3 – Use a “design wall”.

The quilt loving family member I was telling you about has a large piece of flannel hanging on the wall of her sewing room. After she’s pieced together the fabric that forms the blocks, she adheres the block to the flannel to see what it looks like in relation to the rest of the quilt. The design wall helps her get a good preview of what the finished quilt will look like, and she still has the freedom to make changes before its all sewn together.

You can do that too with your articles. I know writers who print out their first draft and then use a scissors to “cut up” the article so that each paragraph is on a different piece of paper. Then they piece the article back together, sometimes switching paragraphs around or making notes of information to add.

Of course you can try to do this on your computer in a word processing document as well.

4 – Create a foundation.

I have heard that when creating a quilt that the solid color fabrics are sort of like the foundation–they are usually the main portion of the quilt, with the printed fabrics making up a smaller percentage.

So, when designing a quilt you start with the solids, use them as a foundation, and then add prints.

You can take a similar approach with your article–start by writing your basic “must include” information. Â Your article may not look flashy on the first draft because you’re just trying to lay a foundation. On subsequent drafts you can add points and details with more flourish and finesse.

5 – Stand back and look at your “design”.

Just like it’s necessary for a quilter to use that design wall to preview how things look, so an article writer will also want to stand back and look at each draft.

You will find yourself reading and re-reading your article to the point where you almost have it memorized. When you get to the point where you think your article is just perfect, then it’s time to “stand back” even further and put your article away for a day or so to give your mind a break from it.

6 – Trimming up loose ends and pressing.

When you’re making a quilt, there is the constant accumulation of dangling threads that need to be snipped off and seams that need to be pressed. There are similar issues when creating an article. Your article will look “rough” until you polish it up.

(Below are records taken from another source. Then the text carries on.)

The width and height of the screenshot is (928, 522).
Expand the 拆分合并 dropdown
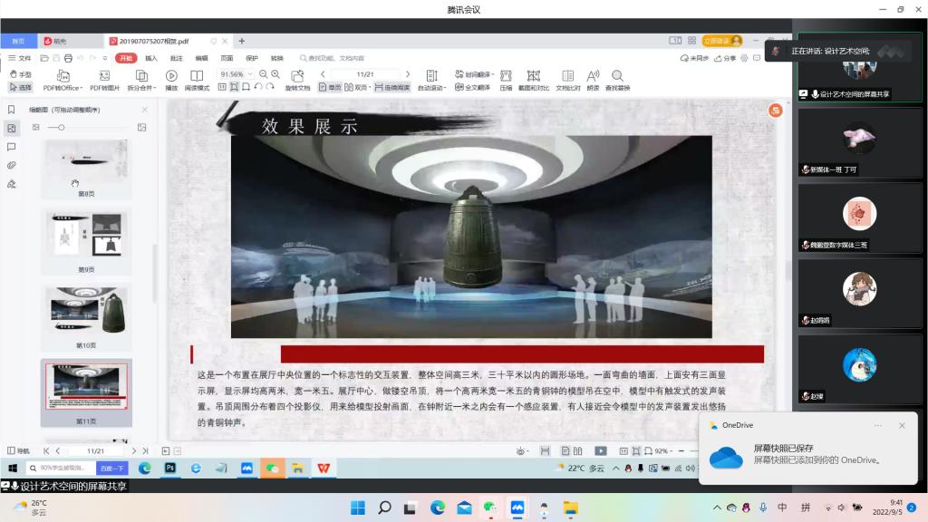click(140, 88)
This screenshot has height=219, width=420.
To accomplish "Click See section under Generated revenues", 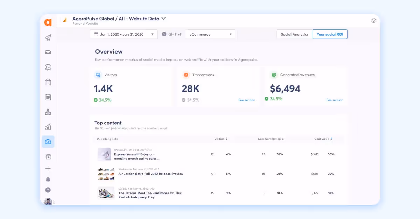I will pyautogui.click(x=335, y=100).
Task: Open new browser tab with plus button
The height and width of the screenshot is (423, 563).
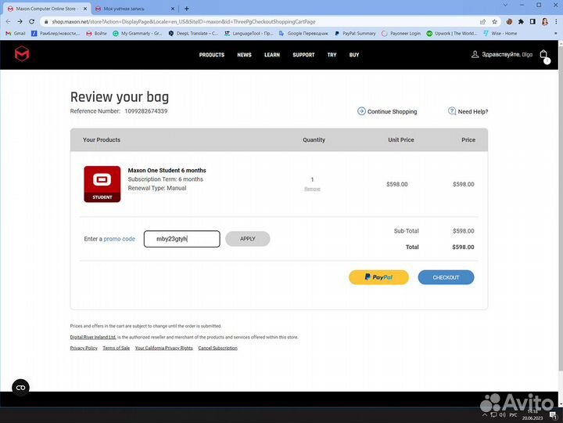Action: [186, 9]
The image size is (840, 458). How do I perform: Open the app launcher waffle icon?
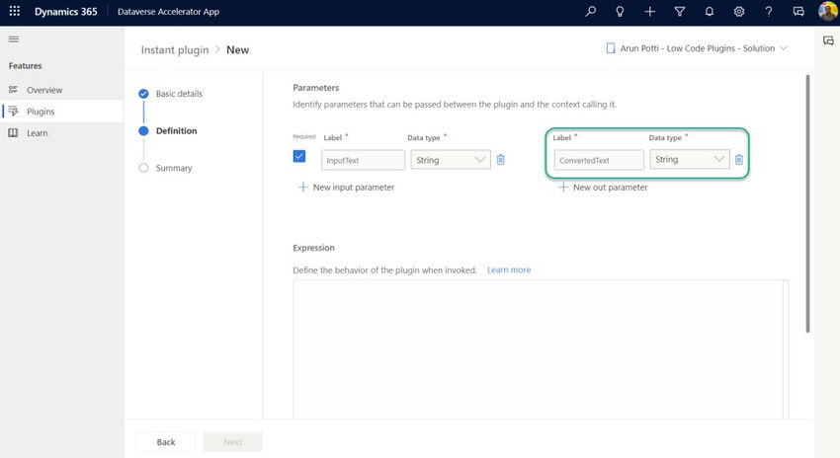coord(14,12)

In the previous step you stood back and looked at your design (the way your article is written and organized). You took a break from it for at least 24 hours.

When you come back to your article you’re able to see it with fresh eyes. The next stage is the editing and proofreading stage. You need to “trim up” your article before it’s ready for the world to see.

You look for grammar and spelling issues, as well as awkward phrasing or parts where more information is needed (or information needs to be removed).

I think that’s where I’ll let this metaphor rest :) . You get the idea–break your article creation down into smaller steps and it will be much easier. Think of it in terms of creating something unique, like a quilt.